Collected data
§ §

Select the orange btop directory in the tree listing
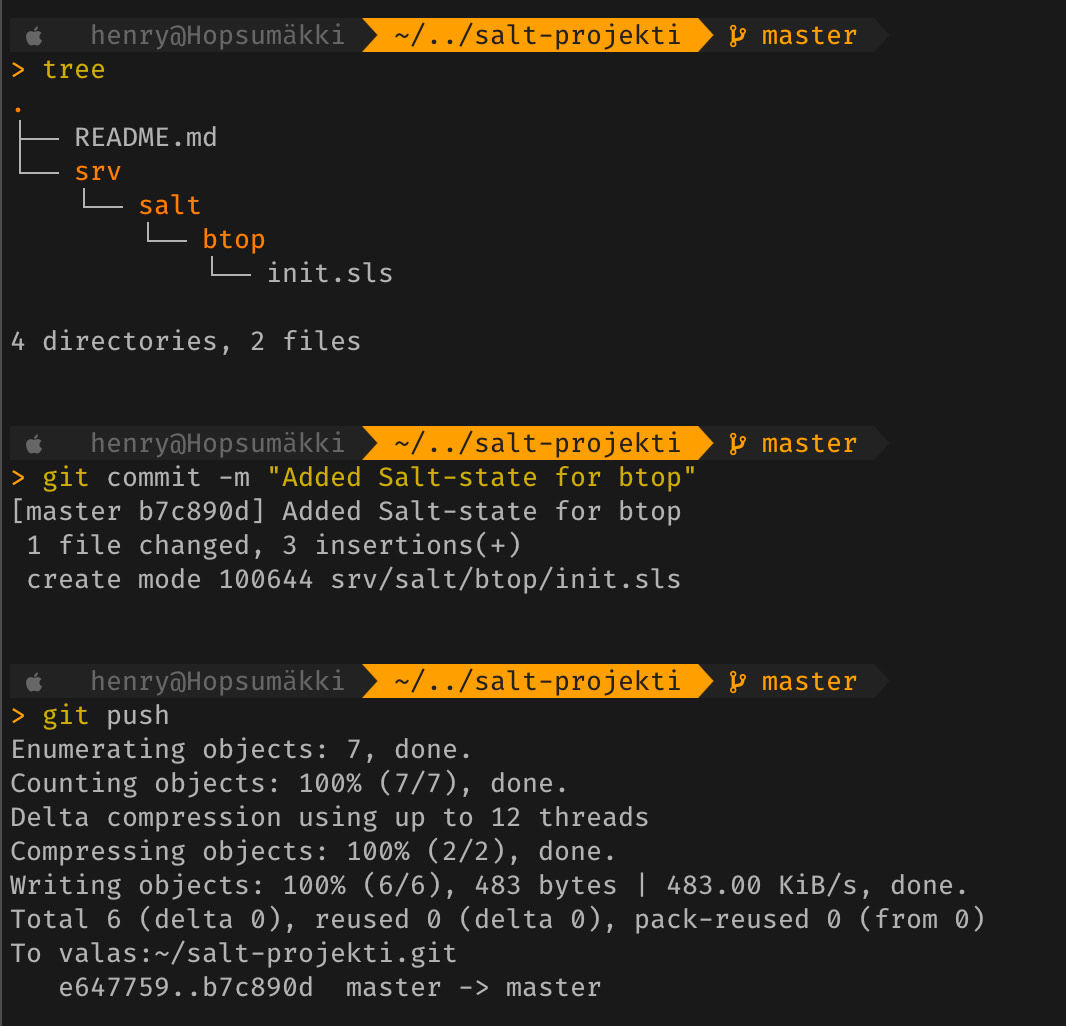1066x1026 pixels. [x=233, y=240]
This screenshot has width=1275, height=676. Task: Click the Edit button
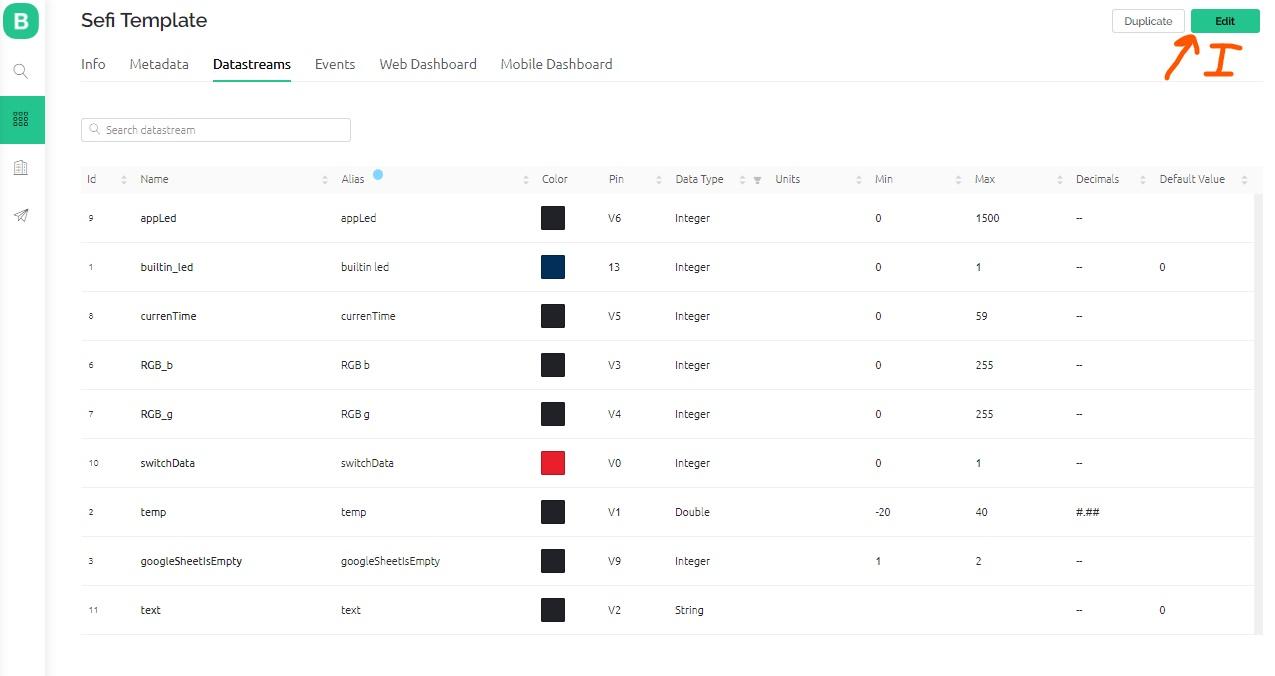1225,21
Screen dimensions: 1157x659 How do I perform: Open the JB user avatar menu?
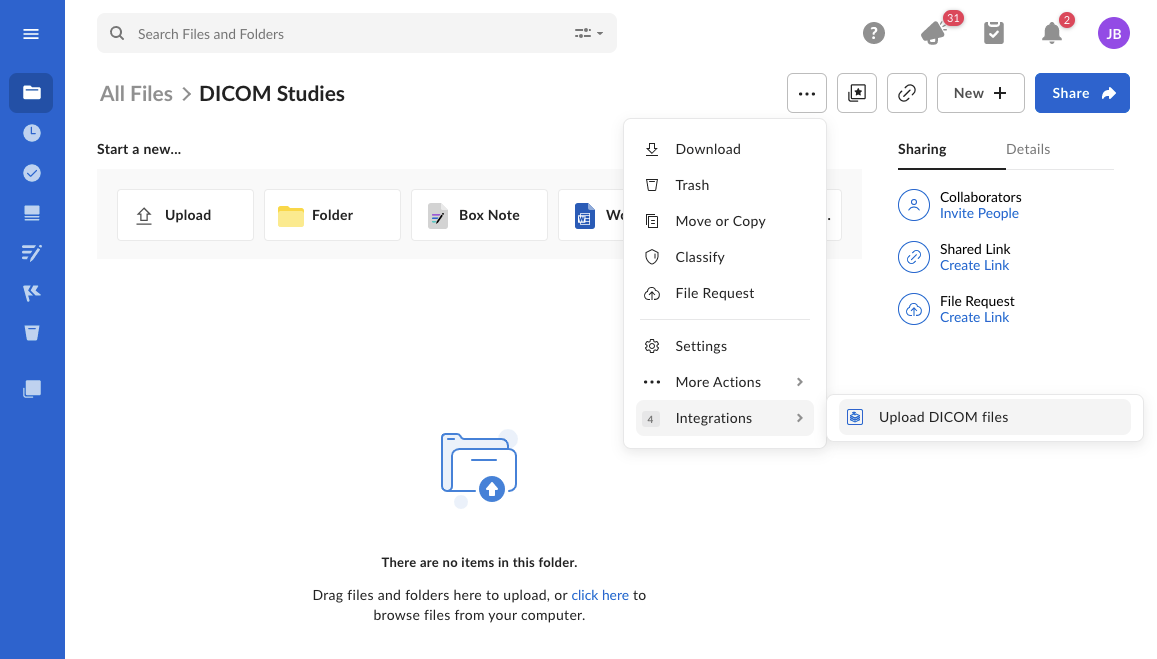click(1113, 33)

§ §

■ Your goal ■
Set down the records precisely as they appear. Any picture stays out.

■ Task answer ■
Select the orange btop directory in the tree listing
1066x1026 pixels. [x=233, y=240]
This screenshot has width=1275, height=676. Task: Click the Edit button
1225,21
Screen dimensions: 1157x659 How do I perform: Open the JB user avatar menu?
click(1113, 33)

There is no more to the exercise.